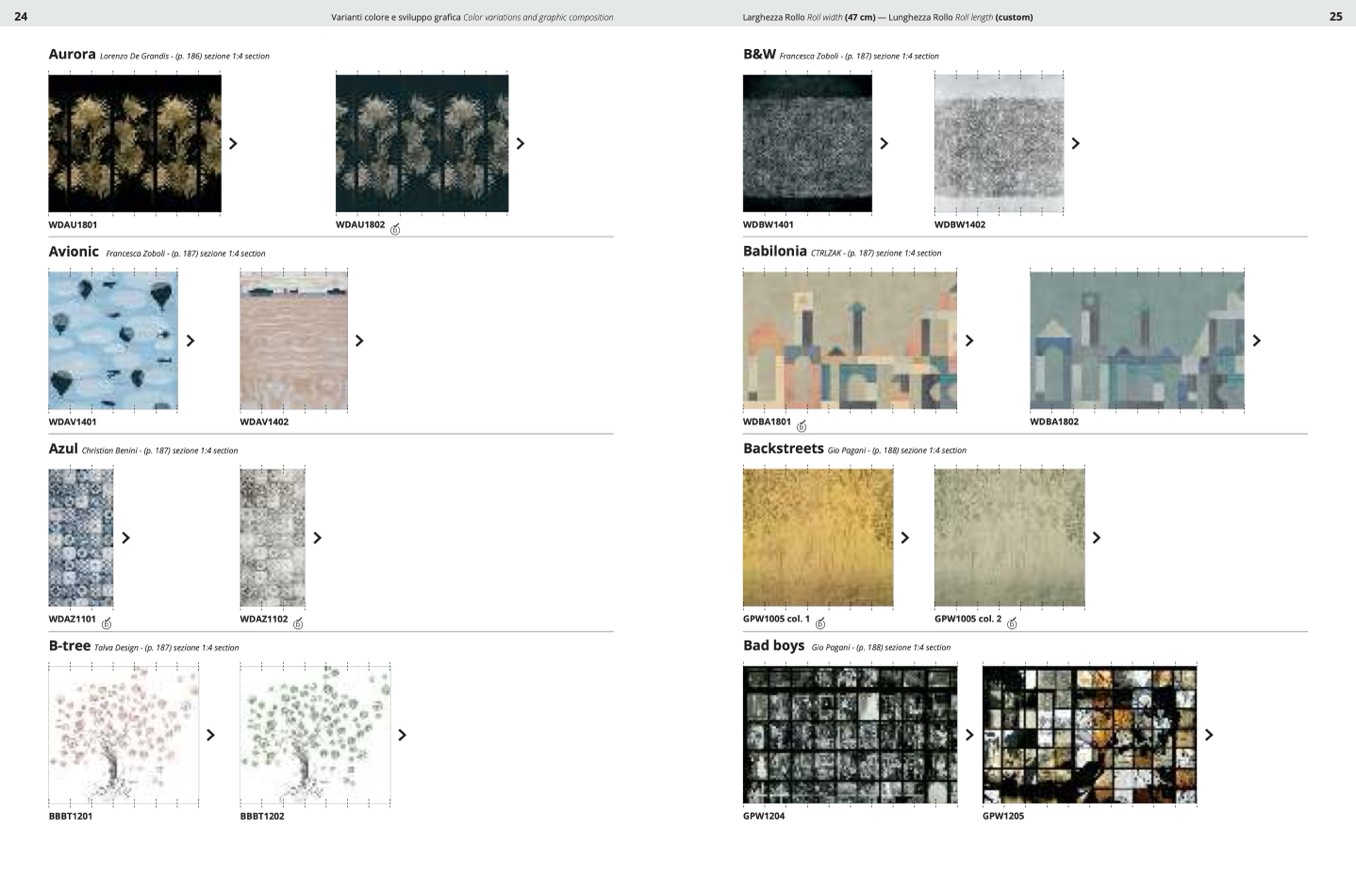Click the arrow next to Aurora WDAU1801 image

233,143
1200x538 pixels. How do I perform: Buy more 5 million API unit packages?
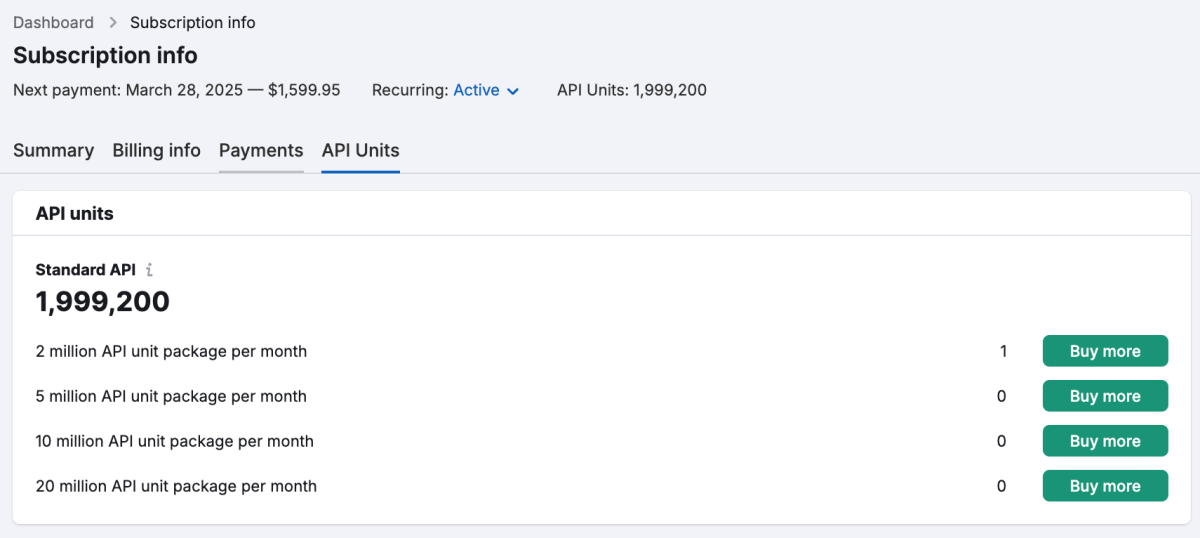[x=1105, y=396]
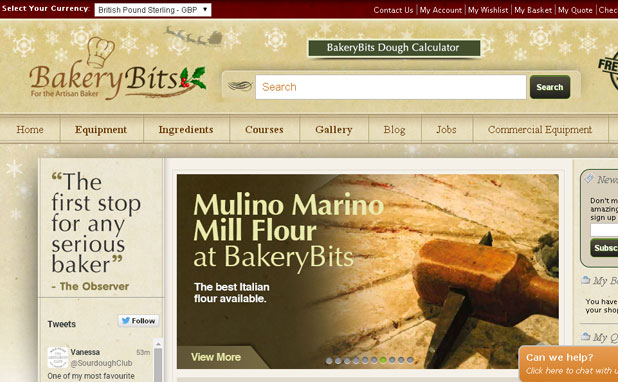Open the currency selection dropdown
The height and width of the screenshot is (382, 618).
point(153,10)
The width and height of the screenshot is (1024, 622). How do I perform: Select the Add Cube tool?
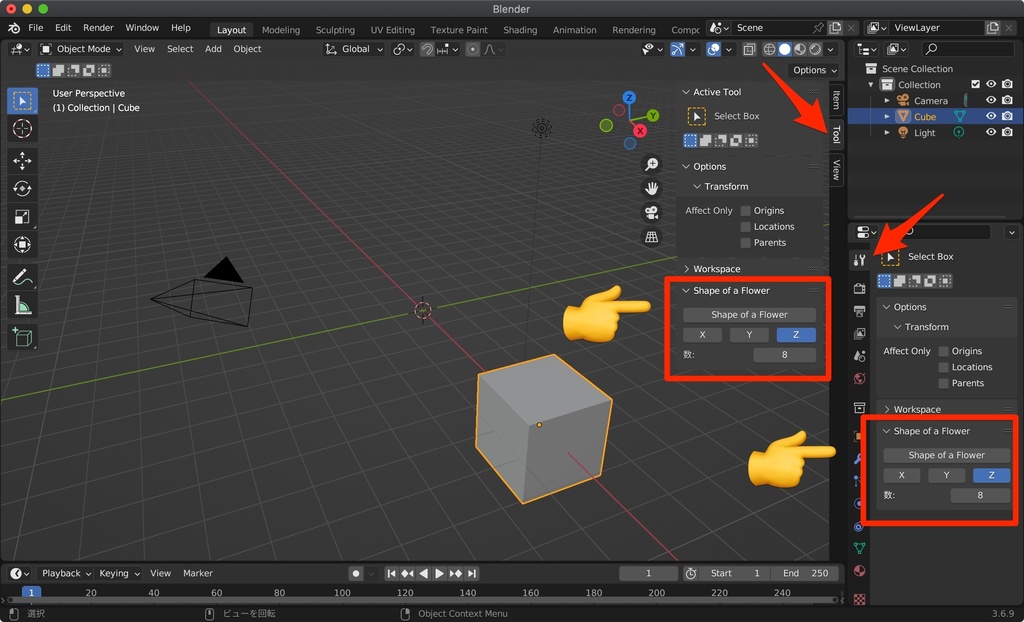[x=22, y=333]
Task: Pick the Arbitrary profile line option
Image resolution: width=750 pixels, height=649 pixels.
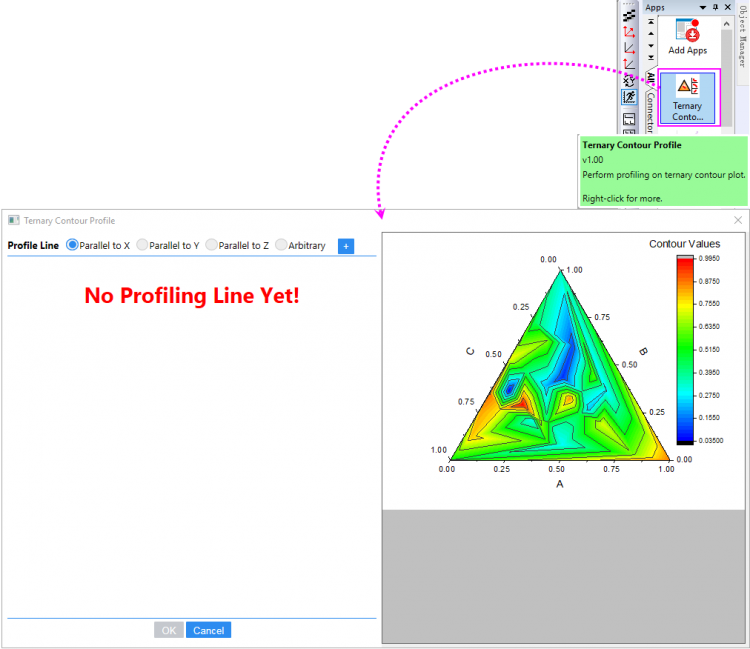Action: (281, 245)
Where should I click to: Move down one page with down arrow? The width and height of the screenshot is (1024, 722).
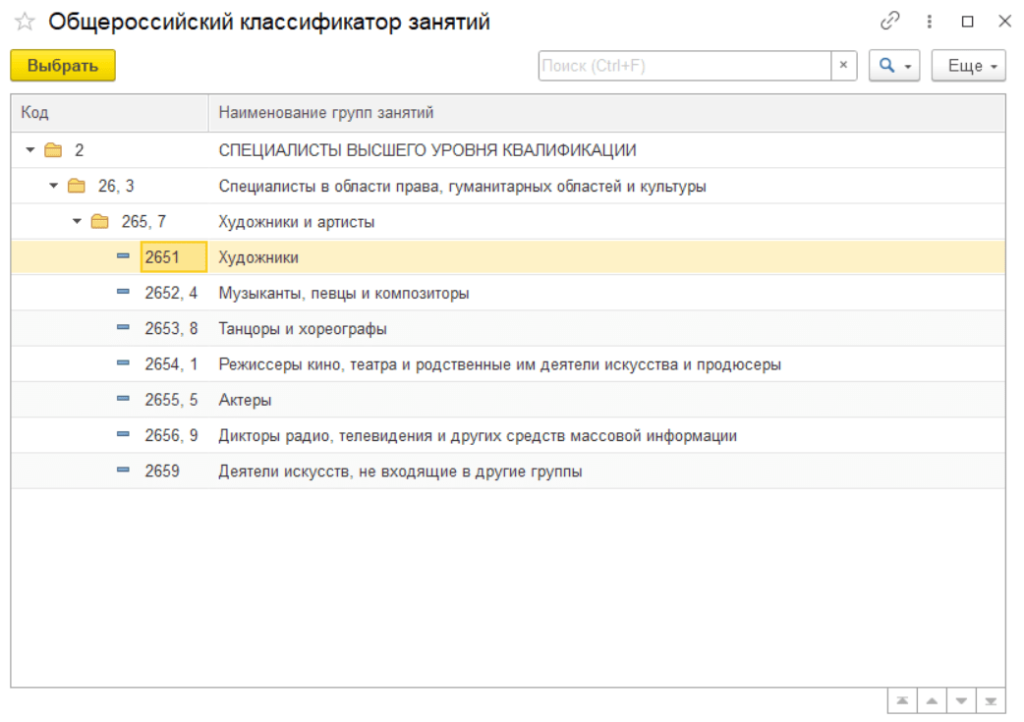(x=961, y=701)
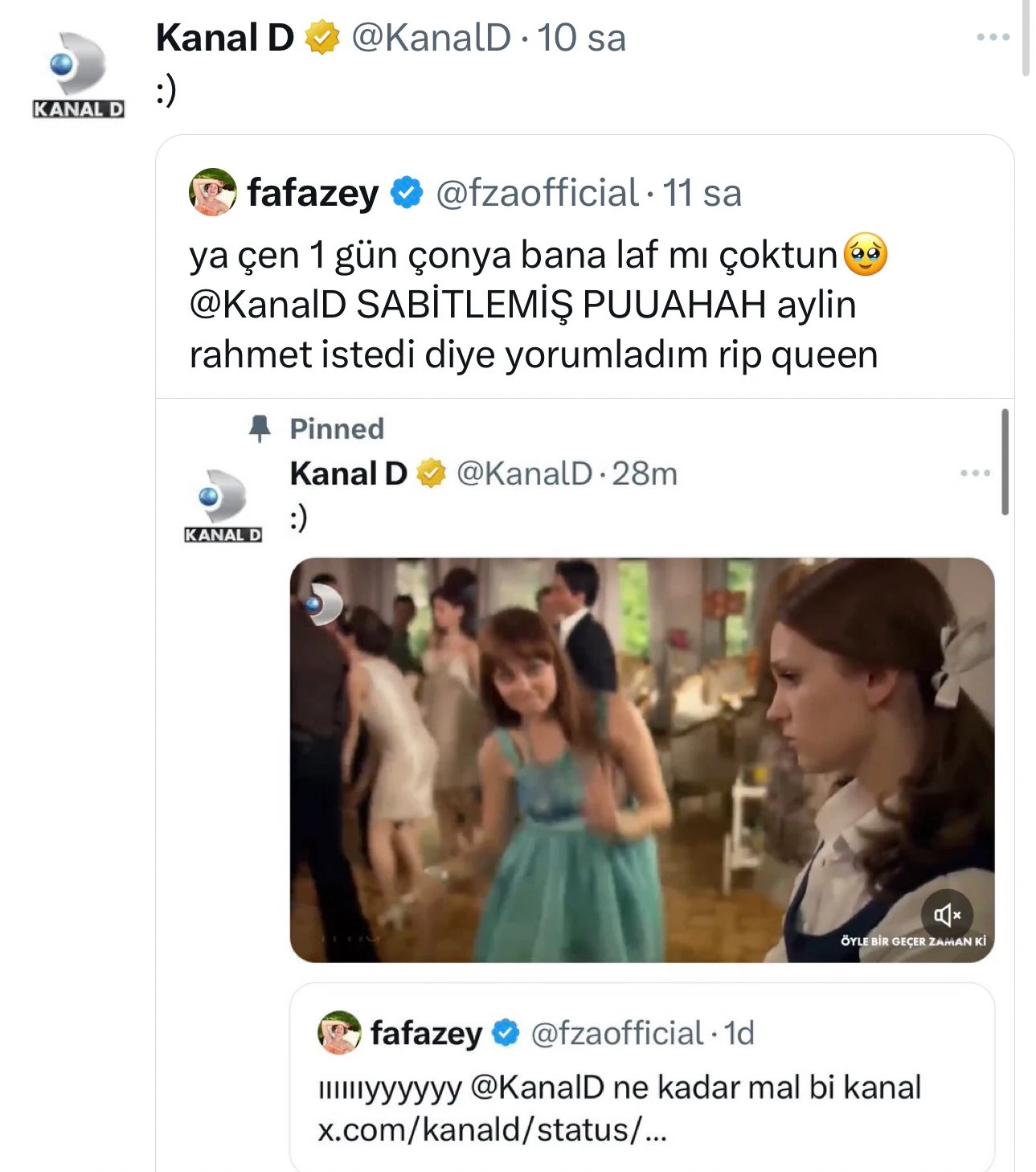Click the pin icon beside Pinned
Image resolution: width=1036 pixels, height=1172 pixels.
tap(260, 428)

■ ■ ■ ■ ■ ■ ■

● WHAT THE EXERCISE ASKS
Please copy exactly the lines from the one containing "1200x538 pixels. How" through the last line of the records above, both included, and leave out any pictures.

● RESPONSE BOX
1200x538 pixels. How do I perform: Buy more 5 million API unit packages?
[x=1105, y=396]
Open the currency selection dropdown
The height and width of the screenshot is (382, 618).
point(153,10)
The width and height of the screenshot is (1024, 622). How do I perform: Select the Add Cube tool?
[x=22, y=333]
Task: Pick the Arbitrary profile line option
Image resolution: width=750 pixels, height=649 pixels.
Action: (281, 245)
Where should I click to: Move down one page with down arrow? The width and height of the screenshot is (1024, 722).
(x=961, y=701)
Click the pin icon beside Pinned
Image resolution: width=1036 pixels, height=1172 pixels.
tap(260, 428)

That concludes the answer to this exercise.